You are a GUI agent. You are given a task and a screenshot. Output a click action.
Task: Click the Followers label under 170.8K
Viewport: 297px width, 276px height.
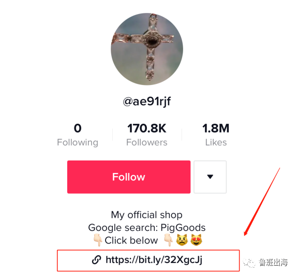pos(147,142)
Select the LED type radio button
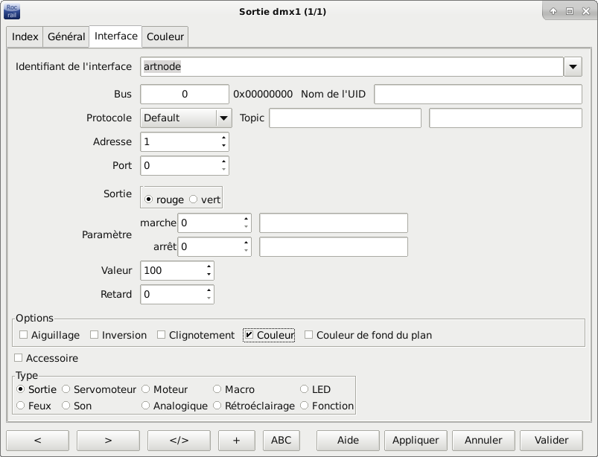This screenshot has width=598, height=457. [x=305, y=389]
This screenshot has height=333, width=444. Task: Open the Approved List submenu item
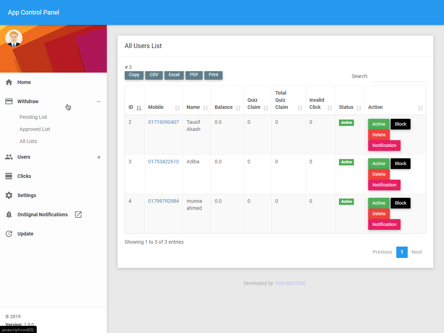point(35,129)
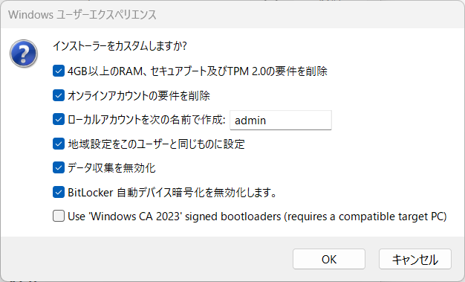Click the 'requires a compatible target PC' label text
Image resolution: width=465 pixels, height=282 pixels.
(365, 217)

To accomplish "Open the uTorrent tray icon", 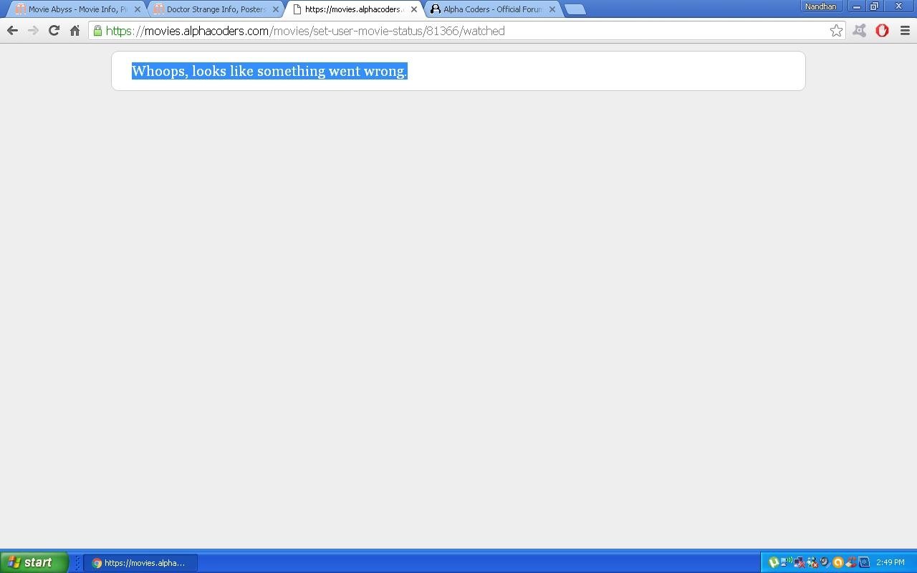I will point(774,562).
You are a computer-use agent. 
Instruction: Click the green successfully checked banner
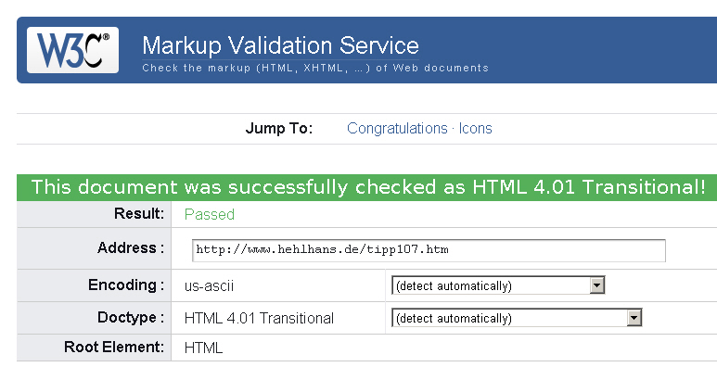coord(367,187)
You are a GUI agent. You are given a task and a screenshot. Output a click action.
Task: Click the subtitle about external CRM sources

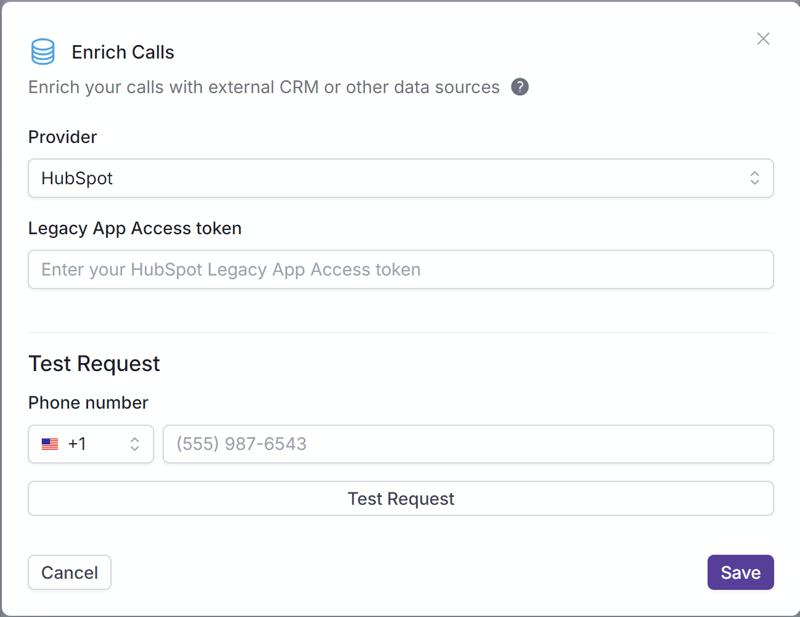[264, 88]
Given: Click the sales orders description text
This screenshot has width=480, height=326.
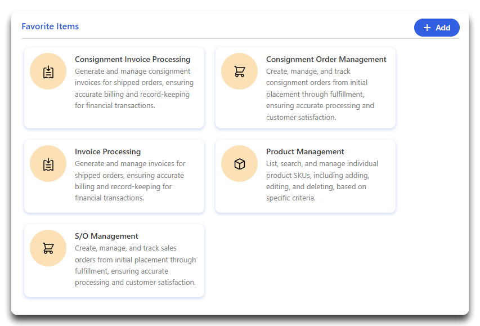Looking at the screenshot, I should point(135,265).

##########

**About this task:** Only the lines from the one with "Task: Click the subtitle" through the end of the data, both ends included, should be written out exactly, and no pictures should appear.

**The completed task:**
Task: Click the subtitle about external CRM sources

[264, 88]
Given: Click the sales orders description text
This screenshot has width=480, height=326.
Looking at the screenshot, I should point(135,265).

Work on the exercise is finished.